*The problem*
Count every line in the data below where "agent" occurs, then state that number and nothing more.

*Records for this task*
┏━━

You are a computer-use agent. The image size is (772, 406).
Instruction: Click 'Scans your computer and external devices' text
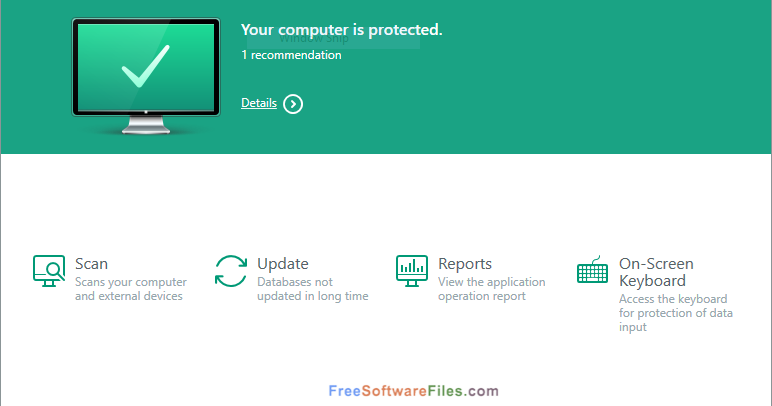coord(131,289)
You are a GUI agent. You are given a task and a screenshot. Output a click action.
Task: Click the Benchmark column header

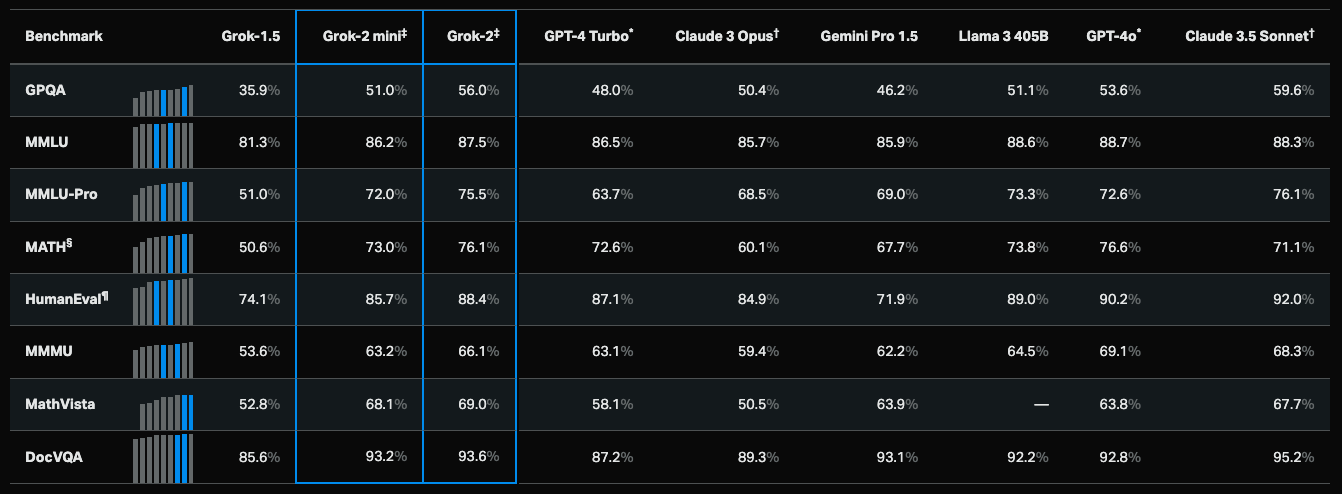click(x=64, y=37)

┗━━
┏━━

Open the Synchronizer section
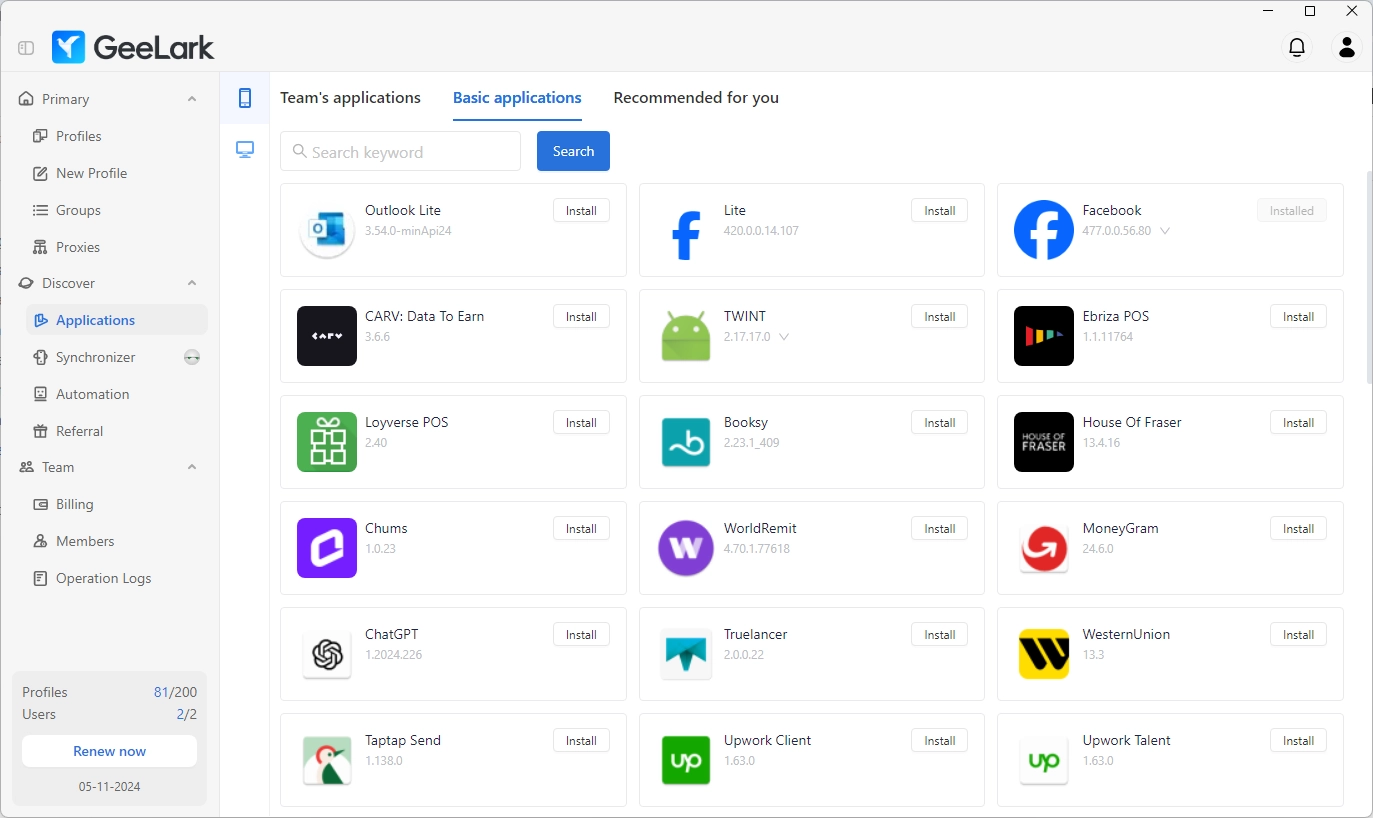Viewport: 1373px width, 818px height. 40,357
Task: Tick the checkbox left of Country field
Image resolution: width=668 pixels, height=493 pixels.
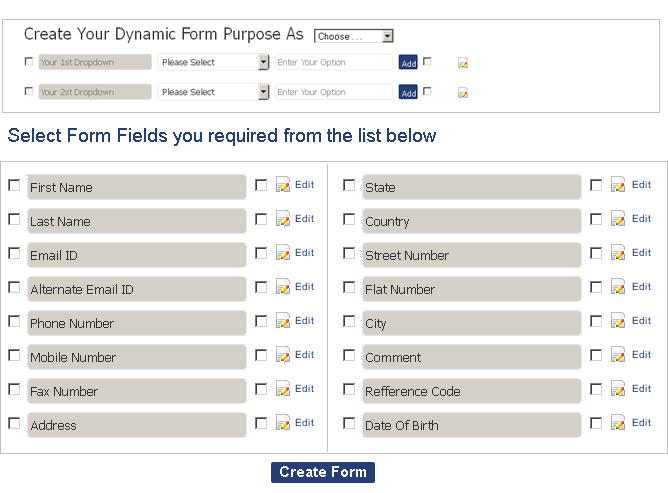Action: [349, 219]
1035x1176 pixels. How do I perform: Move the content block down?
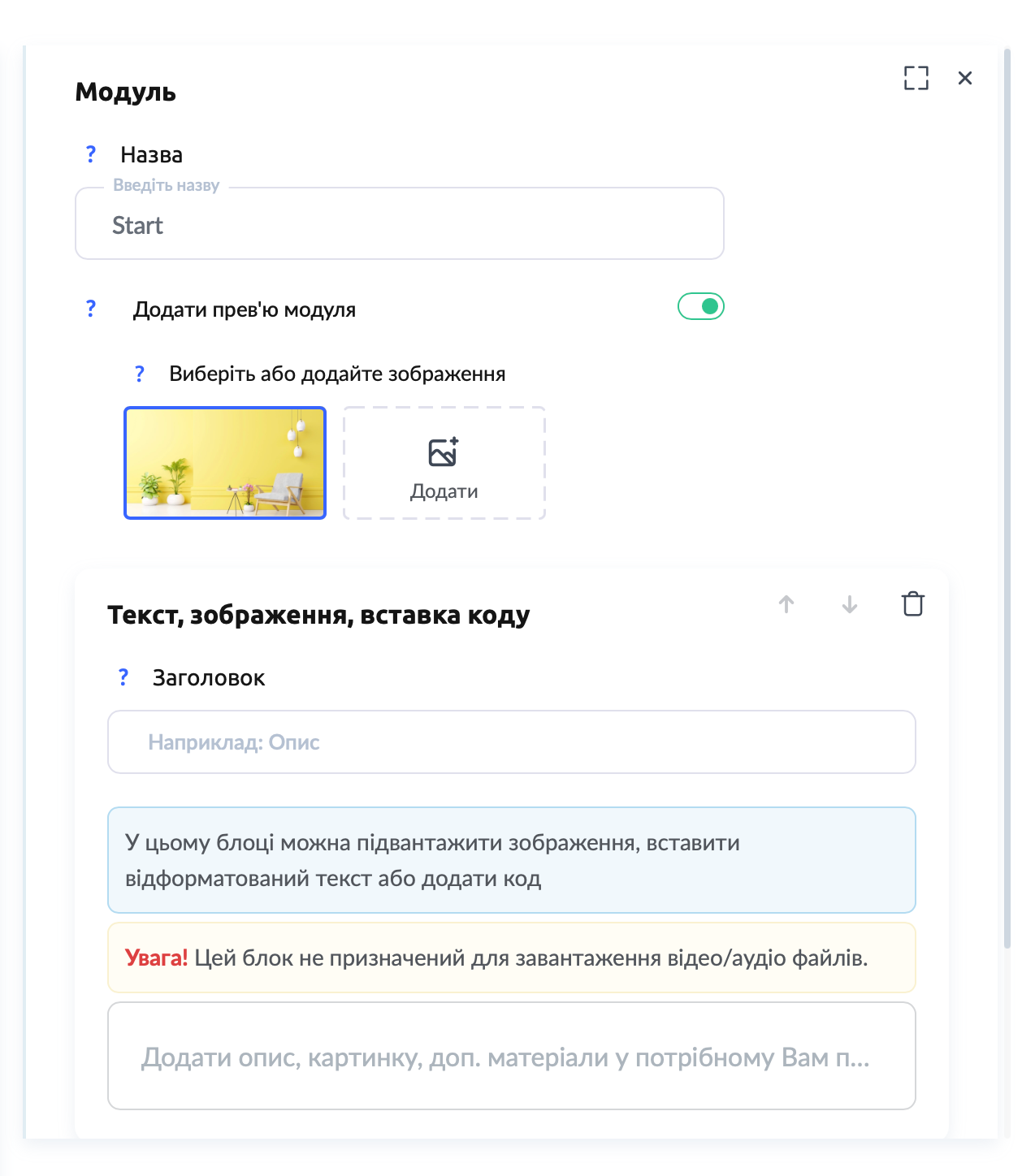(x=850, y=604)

┗━━
┏━━

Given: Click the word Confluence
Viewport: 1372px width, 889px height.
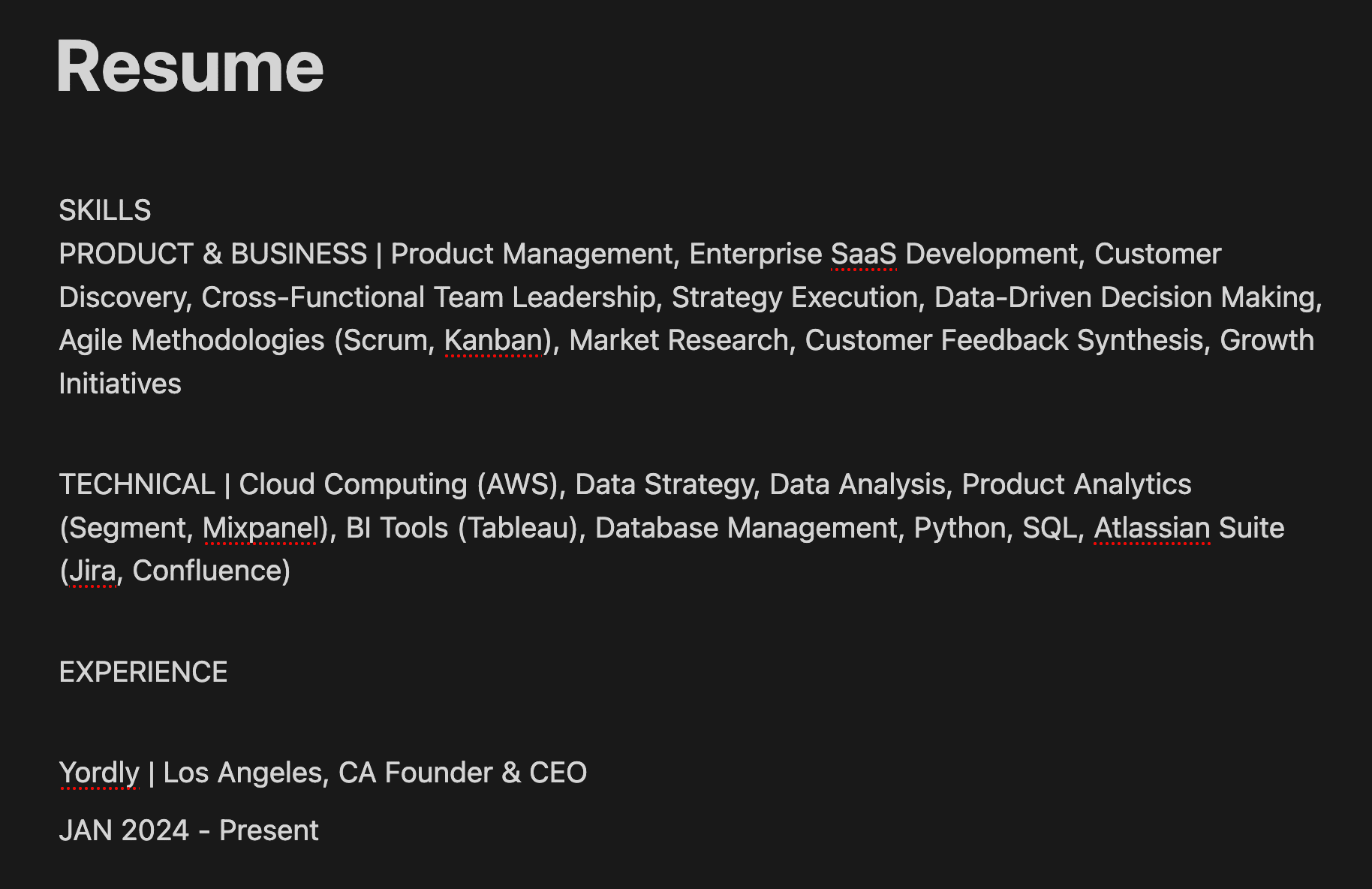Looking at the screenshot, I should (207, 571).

┗━━

*Written reply*
2